Mealtime Tips for Carb-Counting Families

When one member of your family lives with diabetes, the whole family lives with diabetes. As we all know, there is no aspect of life with type 1 diabetes that isn't affected by the condition, but mealtime can be a whole 'nother ballgame.

T1D brings with it all kinds of loaded questions, feelings, and considerations when it comes to food choices for a family, including but not limited to: balancing meals for a family of different palates and nutrient needs, narrow windows of time for the family to sit down together to eat between activities, not to mention unwarranted guilt/stigma around certain meals.

Attacking mealtime anxieties that come with T1D is best done as a family unit. I'm grateful for my loved ones who do their best to work with me around food and meals. I hope these tips will help yours to do the same!



  • Serve meals out of measuring cups to more accurately track carbs/macronutrients


There are a couple ways to utilize the simple wonder of measuring cups. If you're serving the meal from the kitchen, use the measuring cup to dole out the portion onto the plate. Even the plainest of foods look fancy when plated with style! Leaving the appropriate size of  measuring cup on the table with a meal being served family-style is a helpful reminder to put the cup to good use.


  • Refrain from making negative or passive-aggressive comments regarding food choice or portions


Sometimes we see people we love making choices we don't agree with, but in most situations, we recognize we can't say or do much to change their actions without damaging our relationship with them, or their relationship with food. With younger children, parents and caregivers have the ability to select or guide choices or portions. As kids grow into teenagers and adults, the way we talk about food begins to manifest into lifelong habits, so we want to make sure we encourage good ones while leaving bad ones in the dust. Modeling the choices we want for our family members is the best way to make them not feel alone in their T1D journey that includes healthy choices for a lifetime. 


  • Keep meal elements separate to offer choice for family members who have different dietary needs


Let's say you have a growing teen athlete and a carb conscious individual at the table--but it doesn't mean you need a short order cook to meet everyone's needs. Keep each element of your meal separate and allow for different portions and selections to be made as appropriate by each person as they serve themselves. Food allergies can also be a great reason to implement this practice. For some, pasta is a main dish, while to another, it is a delicious side dish to turkey meatballs (and to others, if it isn't gluten-free, it won't be an option to have it as part of their meal at all).
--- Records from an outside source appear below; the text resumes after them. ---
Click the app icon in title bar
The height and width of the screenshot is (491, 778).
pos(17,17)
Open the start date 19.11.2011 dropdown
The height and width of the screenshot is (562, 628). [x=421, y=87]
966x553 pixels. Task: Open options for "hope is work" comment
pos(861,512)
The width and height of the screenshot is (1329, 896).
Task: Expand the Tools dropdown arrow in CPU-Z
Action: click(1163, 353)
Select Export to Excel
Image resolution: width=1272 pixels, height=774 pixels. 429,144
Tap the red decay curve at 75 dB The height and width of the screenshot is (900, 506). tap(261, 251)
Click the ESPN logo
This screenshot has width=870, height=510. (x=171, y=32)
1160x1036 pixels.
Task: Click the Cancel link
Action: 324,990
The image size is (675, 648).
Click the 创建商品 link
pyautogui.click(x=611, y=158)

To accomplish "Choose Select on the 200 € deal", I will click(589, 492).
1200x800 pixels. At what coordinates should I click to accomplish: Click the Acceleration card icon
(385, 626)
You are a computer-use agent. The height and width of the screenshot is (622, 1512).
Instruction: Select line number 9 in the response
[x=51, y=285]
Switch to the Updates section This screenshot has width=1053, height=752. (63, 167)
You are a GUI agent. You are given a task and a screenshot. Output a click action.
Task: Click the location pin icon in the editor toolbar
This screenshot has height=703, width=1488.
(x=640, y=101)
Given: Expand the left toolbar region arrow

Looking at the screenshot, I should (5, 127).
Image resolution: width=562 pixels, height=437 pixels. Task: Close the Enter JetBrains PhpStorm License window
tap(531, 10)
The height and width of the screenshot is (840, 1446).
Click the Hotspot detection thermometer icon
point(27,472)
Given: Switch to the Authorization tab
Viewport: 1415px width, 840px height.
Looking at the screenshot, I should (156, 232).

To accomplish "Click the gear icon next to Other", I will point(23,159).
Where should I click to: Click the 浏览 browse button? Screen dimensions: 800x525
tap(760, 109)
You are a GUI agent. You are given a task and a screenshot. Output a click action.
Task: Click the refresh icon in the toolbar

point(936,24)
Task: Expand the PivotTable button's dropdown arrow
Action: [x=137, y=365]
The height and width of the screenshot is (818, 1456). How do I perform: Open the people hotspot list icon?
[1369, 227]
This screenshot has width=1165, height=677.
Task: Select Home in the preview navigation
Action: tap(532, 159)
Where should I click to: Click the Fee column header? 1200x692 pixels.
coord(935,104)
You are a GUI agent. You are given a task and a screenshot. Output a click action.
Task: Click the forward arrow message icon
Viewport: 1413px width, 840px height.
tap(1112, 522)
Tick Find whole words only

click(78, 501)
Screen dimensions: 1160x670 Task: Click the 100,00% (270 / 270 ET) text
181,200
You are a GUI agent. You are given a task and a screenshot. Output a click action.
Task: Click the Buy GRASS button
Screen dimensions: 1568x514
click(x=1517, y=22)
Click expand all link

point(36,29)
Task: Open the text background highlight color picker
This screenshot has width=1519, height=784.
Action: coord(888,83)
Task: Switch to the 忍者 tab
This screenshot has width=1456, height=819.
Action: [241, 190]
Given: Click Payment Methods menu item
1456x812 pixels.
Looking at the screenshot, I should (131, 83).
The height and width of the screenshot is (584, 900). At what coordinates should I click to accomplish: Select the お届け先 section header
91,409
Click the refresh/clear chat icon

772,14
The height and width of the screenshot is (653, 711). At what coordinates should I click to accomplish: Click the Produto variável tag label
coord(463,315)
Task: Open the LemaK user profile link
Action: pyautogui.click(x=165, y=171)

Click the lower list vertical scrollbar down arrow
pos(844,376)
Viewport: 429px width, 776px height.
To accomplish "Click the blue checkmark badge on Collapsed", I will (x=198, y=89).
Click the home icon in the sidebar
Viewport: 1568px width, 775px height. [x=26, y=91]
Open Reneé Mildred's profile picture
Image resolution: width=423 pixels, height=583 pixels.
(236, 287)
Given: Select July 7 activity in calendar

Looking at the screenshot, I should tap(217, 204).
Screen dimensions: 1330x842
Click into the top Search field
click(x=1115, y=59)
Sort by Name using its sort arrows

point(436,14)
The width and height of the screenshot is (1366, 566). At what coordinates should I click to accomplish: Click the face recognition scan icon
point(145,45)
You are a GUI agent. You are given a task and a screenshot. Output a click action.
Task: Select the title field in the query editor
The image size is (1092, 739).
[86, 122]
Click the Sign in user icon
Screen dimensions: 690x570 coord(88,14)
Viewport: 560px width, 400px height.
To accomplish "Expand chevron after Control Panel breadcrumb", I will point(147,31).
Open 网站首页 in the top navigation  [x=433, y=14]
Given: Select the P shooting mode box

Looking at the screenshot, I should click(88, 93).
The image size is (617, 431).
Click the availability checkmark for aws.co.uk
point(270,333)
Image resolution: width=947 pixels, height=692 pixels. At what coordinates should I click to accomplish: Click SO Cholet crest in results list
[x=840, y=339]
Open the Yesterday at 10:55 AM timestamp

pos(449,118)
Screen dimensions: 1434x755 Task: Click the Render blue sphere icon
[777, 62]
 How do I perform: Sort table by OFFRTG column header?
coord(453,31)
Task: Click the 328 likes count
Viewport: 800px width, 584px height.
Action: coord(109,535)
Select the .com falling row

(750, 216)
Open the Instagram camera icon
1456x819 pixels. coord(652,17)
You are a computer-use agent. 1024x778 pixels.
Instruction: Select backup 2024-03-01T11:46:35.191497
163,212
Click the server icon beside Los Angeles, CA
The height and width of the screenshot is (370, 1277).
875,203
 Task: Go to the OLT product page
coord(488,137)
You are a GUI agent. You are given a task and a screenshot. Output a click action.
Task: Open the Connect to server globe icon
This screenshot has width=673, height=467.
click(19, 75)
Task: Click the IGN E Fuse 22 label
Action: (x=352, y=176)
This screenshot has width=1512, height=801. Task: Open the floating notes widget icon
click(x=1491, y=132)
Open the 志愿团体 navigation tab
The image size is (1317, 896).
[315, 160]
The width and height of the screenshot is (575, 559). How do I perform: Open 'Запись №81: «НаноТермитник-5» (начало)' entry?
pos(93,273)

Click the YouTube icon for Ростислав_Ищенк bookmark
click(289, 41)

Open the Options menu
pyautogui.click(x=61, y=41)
Keeping everything separate makes it easy to scoop up a measuring cup full of what you need without lumping in anything that you are looking to avoid, but doesn't prohibit anyone from being able to eat to fuel their individual needs.


  • Find delicious meals that fit into your family's philosophy for overall well-being AND diabetes management plan


Nothing feels more isolating at the table than eating something extra-healthy and plain while everybody else is indulging in a rich meal that doesn't fit into your vision for living well with T1D. There have never been so many easily accessible resources for free recipes in every dietary niche as there are now. Sit down with your family and talk about what kind of ingredients and seasonings sound appetizing and then put together a plan to make meals that serve everybody's tastebuds and goals simultaneously. Whether you're into plant-based, paleo, or pizza for every meal, there's always a way to make it work for the whole crew (hello, cauliflower crust!). 


  • Make an effort to sit down to your meals as a family


Between school, sports schedules, work, and everything else that puts a demand on our time, the window of opportunity for family meals seems narrow as it is. Diabetes adds another element of meal timing, particularly for families still figuring out insulin ratios and timing on injections. Finding a way to keep everyone together for as many meals as possible preserves family time and resumes a sense of normalcy after a new diagnosis. Not to mention, there can never be too many reasons to grab all of the people you love and gather them around the table to give thanks and to enjoy a delicious, healthy meal.